Point de vue de Léandre.

On ne naît pas foncièrement méchant.  Selon les experts en la question, on le devient. Cela dépendrait de plusieurs facteurs comme l'éducation, les fréquentations...

Pendant longtemps, je me suis demandé pourquoi j'avais cette propension au mal. Mais avec du recul je sus que la réponse avait toujours été là. Et que je refusais juste de l'accepter. Comment n'aurais-je pas pu finir si mal avec l'enfance de merde que j'ai eu?

J'ai grandi dans une famille nombreuse avec des parents acculés par les difficultés de la vie et pauvres de surcroît. Nous étions une fratrie de huit enfants. Uniquement des garçons. Jusqu'aujourd'hui je ne sais pas pourquoi mes parents ont mis au monde tellement d'enfants pourtant ils n'étaient pas nantis.

Je suis le benjamin, le dernier à être venu agrandir cette famille qui croulait déjà sous le poids de la vie et qui peinait à se nourrir convenablement. Ma naissance, je découvris au fils des ans était inattendue et fut un coup dur pour tout le monde. Mes frères, au lieu de m'accueillir comme ils s'étaient accueillis les uns après les autres au fils des années m'ont plutôt vu comme une menace à leur équilibre familiale précaire. Ils m'ont détesté dès l'annonce de ma conception  et ne se sont pas privés de me le faire savoir.

Mes aînés ont dû arrêter leurs études pour travailler et aider ainsi les parents à subvenir à nos besoins.
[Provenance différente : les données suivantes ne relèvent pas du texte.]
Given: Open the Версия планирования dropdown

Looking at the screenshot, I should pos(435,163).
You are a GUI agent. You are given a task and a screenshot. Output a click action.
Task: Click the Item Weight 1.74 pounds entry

À la moindre occasion ils ne manquaient pas de me faire payer ce sacrifice. Je crois que s'ils avaient eu un temps soit peu du courage, ils m'auraient étouffé dans mon berceau. Mais ma bonne étoile a veillé. En grandissant, j'ai vite compris que ma famille ne m'aimait pas. Ce fut une dure découverte. Mes frères ne jouaient jamais avec moi et s'assuraient de manger mes repas quand je revenais un peu tard de l'école. Car ce repas leur aurait été distribué si je n'avais pas existé disaient-ils.

Comment s'en sortir dans de telles circonstances quand vous n'avez aucun allié? Soit on se laisse dominer soit on s'assure de dominer. Comment donc dominer quand on est jeune et sans défense? Dans ce cas je compris qu'on devait utiliser les moyens qu'on a à notre disposition. Et les seuls que je possédais étaient ma rancœur, mes sentiments. Leur noirceur était tout ce qui me permettait de ne pas m'écrouler sous la cruauté de mes frères.  Je me sentais dériver dans cette méchanceté chaque fois qu'ils s'en prenaient à moi injustement. Mais je crois que la chose qui me précipita de l'autre côté fut l'inertie de mes parents face à la méchanceté de mes frères. Ces derniers ne levaient jamais le petit doigt quand j'étais maltraité. A quoi me servaient-ils donc? À quoi servaient-ils s'ils étaient incapable de protéger leur enfant?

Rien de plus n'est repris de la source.